**** TASK INPUTS ****

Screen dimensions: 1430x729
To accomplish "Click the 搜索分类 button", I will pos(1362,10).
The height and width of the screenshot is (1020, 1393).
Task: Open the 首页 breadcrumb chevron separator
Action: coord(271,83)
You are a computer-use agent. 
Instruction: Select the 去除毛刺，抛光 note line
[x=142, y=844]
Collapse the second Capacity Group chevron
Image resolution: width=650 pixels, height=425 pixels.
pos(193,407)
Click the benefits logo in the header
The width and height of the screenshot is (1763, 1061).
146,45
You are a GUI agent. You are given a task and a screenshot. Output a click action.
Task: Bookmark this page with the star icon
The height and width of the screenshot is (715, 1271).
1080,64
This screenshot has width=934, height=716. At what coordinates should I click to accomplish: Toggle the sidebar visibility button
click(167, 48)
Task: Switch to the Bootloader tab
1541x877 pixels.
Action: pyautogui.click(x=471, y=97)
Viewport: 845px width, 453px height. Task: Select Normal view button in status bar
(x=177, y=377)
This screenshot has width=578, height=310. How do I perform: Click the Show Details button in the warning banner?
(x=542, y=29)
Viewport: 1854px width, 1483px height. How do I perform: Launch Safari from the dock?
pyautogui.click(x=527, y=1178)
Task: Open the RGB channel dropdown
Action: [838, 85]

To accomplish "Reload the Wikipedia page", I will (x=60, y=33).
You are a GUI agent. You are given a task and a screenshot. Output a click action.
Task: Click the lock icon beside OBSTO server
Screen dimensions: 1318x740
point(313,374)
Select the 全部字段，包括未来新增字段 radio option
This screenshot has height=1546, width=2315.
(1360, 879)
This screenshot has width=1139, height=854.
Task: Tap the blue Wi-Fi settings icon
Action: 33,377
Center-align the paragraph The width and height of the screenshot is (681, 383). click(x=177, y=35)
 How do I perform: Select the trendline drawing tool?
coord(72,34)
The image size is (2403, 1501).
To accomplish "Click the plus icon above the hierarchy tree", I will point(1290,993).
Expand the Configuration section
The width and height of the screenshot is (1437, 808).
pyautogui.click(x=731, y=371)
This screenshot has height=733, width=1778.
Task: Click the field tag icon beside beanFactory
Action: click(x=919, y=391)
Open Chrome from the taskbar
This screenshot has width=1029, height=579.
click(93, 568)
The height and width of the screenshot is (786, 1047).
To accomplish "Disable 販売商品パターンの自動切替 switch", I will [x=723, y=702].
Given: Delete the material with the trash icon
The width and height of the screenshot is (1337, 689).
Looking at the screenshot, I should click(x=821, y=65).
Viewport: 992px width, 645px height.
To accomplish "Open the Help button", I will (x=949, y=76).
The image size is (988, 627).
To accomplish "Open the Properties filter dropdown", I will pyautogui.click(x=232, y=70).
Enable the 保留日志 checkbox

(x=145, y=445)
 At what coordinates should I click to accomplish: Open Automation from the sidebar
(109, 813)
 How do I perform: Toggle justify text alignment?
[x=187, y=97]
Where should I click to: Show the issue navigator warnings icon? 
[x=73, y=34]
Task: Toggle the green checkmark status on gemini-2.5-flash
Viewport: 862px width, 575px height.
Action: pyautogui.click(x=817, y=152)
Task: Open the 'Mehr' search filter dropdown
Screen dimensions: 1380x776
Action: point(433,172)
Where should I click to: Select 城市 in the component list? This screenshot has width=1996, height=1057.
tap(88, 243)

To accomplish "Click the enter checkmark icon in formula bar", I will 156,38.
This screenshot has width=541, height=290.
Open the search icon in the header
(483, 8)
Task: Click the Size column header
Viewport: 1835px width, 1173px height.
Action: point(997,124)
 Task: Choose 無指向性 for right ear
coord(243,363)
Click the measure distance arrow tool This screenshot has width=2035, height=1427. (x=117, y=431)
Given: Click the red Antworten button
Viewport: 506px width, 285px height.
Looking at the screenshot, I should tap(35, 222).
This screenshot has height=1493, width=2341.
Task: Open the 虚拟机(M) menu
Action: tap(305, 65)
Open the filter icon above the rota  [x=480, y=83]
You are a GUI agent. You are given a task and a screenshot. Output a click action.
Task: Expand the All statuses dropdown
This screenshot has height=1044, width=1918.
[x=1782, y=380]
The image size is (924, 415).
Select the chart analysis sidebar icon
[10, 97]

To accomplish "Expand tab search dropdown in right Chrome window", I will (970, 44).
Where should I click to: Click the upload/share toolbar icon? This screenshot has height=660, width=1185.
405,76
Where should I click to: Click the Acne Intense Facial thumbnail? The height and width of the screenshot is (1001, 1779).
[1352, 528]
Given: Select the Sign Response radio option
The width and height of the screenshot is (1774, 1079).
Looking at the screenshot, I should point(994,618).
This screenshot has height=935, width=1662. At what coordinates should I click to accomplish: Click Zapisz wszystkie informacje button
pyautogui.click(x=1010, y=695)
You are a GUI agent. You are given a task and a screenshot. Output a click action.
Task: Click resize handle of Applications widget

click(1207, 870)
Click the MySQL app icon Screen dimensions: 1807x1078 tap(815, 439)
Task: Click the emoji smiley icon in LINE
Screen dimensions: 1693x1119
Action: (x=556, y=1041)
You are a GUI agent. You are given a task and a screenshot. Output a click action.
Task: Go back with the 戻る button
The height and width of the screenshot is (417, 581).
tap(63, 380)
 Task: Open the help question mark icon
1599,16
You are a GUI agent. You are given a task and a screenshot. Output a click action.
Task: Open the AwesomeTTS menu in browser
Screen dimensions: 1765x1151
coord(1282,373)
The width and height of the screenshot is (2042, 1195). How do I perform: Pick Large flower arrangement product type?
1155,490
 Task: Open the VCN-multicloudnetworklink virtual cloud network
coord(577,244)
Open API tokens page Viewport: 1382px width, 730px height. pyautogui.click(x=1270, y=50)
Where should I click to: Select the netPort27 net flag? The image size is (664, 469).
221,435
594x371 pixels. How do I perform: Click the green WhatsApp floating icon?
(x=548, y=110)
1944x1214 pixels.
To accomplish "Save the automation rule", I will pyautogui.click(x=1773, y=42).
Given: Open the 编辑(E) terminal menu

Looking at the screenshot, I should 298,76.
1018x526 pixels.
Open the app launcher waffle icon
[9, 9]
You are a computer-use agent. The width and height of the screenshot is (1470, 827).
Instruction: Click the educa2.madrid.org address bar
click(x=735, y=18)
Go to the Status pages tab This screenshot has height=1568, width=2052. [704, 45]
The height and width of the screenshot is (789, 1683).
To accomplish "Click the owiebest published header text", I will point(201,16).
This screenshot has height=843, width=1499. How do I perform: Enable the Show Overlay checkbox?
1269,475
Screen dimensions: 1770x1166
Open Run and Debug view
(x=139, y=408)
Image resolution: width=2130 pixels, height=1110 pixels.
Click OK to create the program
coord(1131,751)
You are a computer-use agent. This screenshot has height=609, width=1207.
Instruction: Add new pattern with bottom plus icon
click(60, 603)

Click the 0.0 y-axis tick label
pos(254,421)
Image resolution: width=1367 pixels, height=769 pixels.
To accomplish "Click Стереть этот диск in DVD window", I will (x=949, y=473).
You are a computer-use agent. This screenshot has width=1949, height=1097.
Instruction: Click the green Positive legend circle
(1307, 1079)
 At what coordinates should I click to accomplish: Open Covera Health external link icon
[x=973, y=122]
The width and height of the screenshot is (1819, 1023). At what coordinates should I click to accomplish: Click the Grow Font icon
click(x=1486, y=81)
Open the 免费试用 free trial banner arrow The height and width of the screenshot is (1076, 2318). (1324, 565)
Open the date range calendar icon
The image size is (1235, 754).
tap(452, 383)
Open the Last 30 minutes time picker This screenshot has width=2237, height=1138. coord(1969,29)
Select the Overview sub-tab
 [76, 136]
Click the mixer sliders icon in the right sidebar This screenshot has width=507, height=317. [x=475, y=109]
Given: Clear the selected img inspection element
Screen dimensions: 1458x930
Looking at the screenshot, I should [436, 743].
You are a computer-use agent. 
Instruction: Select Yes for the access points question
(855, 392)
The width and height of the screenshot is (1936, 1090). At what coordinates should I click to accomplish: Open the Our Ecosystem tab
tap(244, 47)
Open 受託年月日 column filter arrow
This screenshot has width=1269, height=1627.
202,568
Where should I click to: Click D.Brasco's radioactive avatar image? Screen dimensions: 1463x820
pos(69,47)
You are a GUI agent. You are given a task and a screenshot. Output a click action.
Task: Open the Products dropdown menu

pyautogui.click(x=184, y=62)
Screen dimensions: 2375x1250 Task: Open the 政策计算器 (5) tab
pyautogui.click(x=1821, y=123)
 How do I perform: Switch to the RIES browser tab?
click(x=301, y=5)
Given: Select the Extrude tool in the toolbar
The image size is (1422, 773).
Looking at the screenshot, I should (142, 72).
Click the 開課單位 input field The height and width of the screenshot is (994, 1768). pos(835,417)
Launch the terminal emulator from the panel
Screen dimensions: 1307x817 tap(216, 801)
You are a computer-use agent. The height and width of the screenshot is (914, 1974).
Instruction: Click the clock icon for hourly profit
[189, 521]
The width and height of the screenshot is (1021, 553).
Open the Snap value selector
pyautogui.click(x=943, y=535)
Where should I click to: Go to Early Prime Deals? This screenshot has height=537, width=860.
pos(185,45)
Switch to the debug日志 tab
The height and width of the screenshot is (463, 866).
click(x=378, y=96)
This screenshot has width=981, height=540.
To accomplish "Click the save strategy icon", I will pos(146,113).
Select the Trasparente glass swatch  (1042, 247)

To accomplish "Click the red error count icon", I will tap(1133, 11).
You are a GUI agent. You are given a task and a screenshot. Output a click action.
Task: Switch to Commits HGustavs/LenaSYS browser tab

****

_EXERCISE GOAL_
What lines in the data hold the word "window"? Return them.

_WRITTEN ANSWER_
To accomplish "Expand tab search dropdown in right Chrome window", I will (970, 44).
To accomplish "Click Стереть этот диск in DVD window", I will (x=949, y=473).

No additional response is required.